According to the standard, a resolver that implements qmin should iteratively increase the name length by one label, querying for the NS type, until it reaches the full name. Then it should switch to the original query type. In practice, however, we see that qmin is implemented in many different ways, but never quite as described in the standard.
We used RIPE Atlas again and let each probe’s resolver query a test domain with 24 labels under our control. By collecting the queries directly from the authoritative name server, we see that resolvers that implement qmin do not send one query for each single label, but usually send a query for the first few labels and then skip to the last label of the query name. Knot and BIND start off by sending NS queries, but Unbound queries for A records only. Resolvers adopt such strategies to reduce the query load and avoid getting stuck in misconfigured zones. The following table shows how many resolvers we observed exhibiting the different behaviours.
Finally, we were curious to know whether qmin has any impact on performance or query success rate. We set up a testbed, with resolvers running Unbound (version 1.8.0), Knot (3.0.0) and BIND (9.13.3), and queried the million most popular domain names, as listed in the Cisco Umbrella top list. Unbound and BIND both support strict and relaxed versions of qmin, so we tested both versions in each case. In strict mode, resolvers do not fall back to sending the full QNAME to potentially broken name servers.
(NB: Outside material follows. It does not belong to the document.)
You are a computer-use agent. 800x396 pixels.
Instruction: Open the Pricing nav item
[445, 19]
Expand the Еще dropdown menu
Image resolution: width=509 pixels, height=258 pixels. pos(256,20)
We started our measurements with an empty cache.
Depending on the implementation, we measured an increase in queries of between 19 per cent in Unbound and 26 per cent in BIND. The actual increase with production resolvers is probably lower, because caching will reduce the overhead.
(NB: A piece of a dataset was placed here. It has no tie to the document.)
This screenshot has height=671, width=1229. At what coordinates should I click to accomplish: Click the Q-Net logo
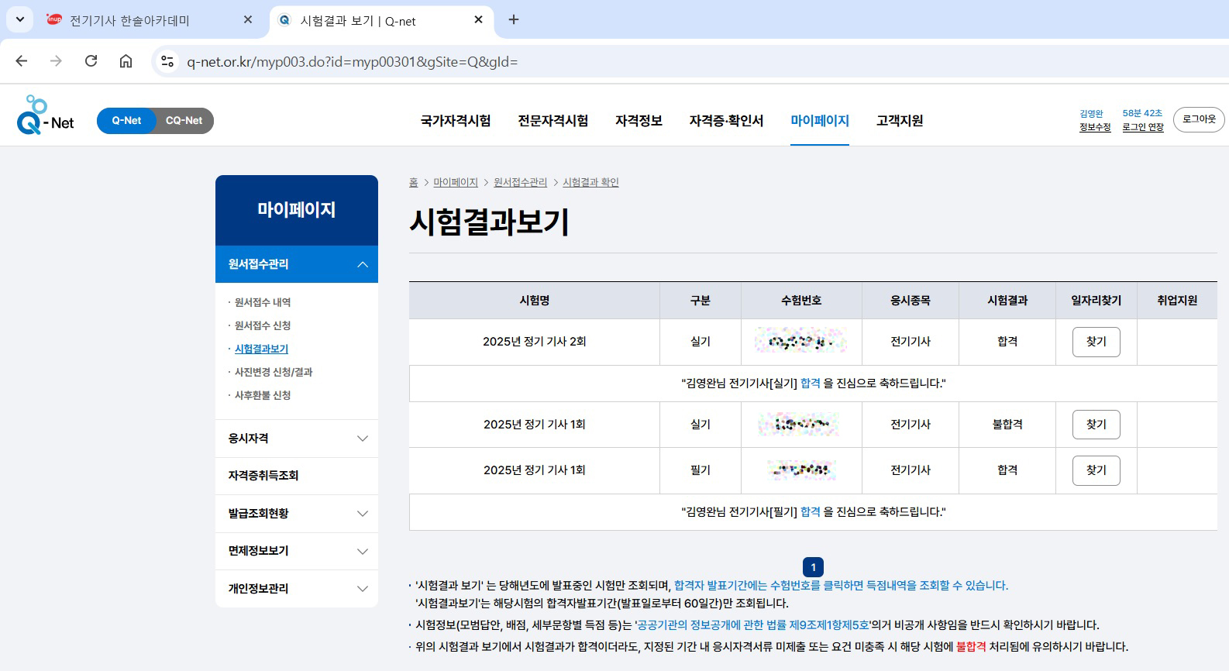(45, 116)

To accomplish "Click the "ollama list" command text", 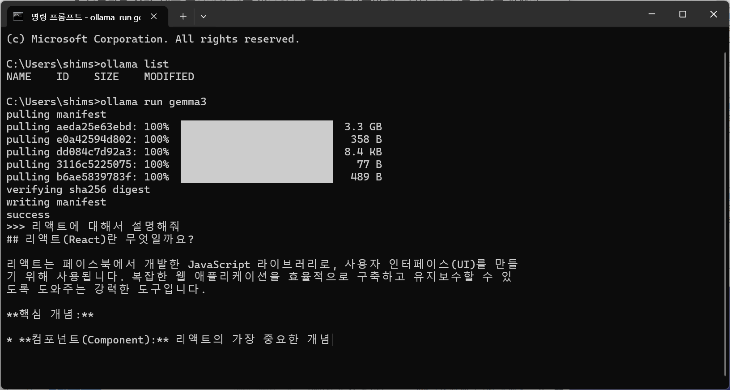I will [135, 64].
We also noticed that we were unable to resolve some of the domain names when running the resolvers with the strictest implementations of qmin: up to 3 per cent with Unbound and up to 5 per cent with BIND. Fortunately, however, we did not measure any increase when Unbound was run in relaxed mode and only a 0.5 per cent increase with BIND in relaxed mode. The table below summarises our measurement results. Note that the relatively high number of errors, even with qmin disabled, is a property of the umbrella top list.
Measure qmin yourself
You can test whether your resolver supports qmin by querying the domain below, using the command line tool dig, which relies on the same technique:
dig a.b.qnamemin-test.internet.nl TXT
Conclusion: the DNS is becoming more private
Our results show that qmin is on the rise, which we believe is a good thing. The slight decrease in performance is an acceptable trade-off for an increase in privacy for internet users and the performance penalty in production is probably lower than observed in our tests.
You can find more details about the measurements in our paper, which was produced in collaboration with Quirin Scheitle (Technical University of Munich), as well as Willem Toorop and Ralph Dolmans (both NLnet Labs) and Roland van Rijswijk-Deij (NLnet Labs and University of Twente). We have also made our award winning data sets public.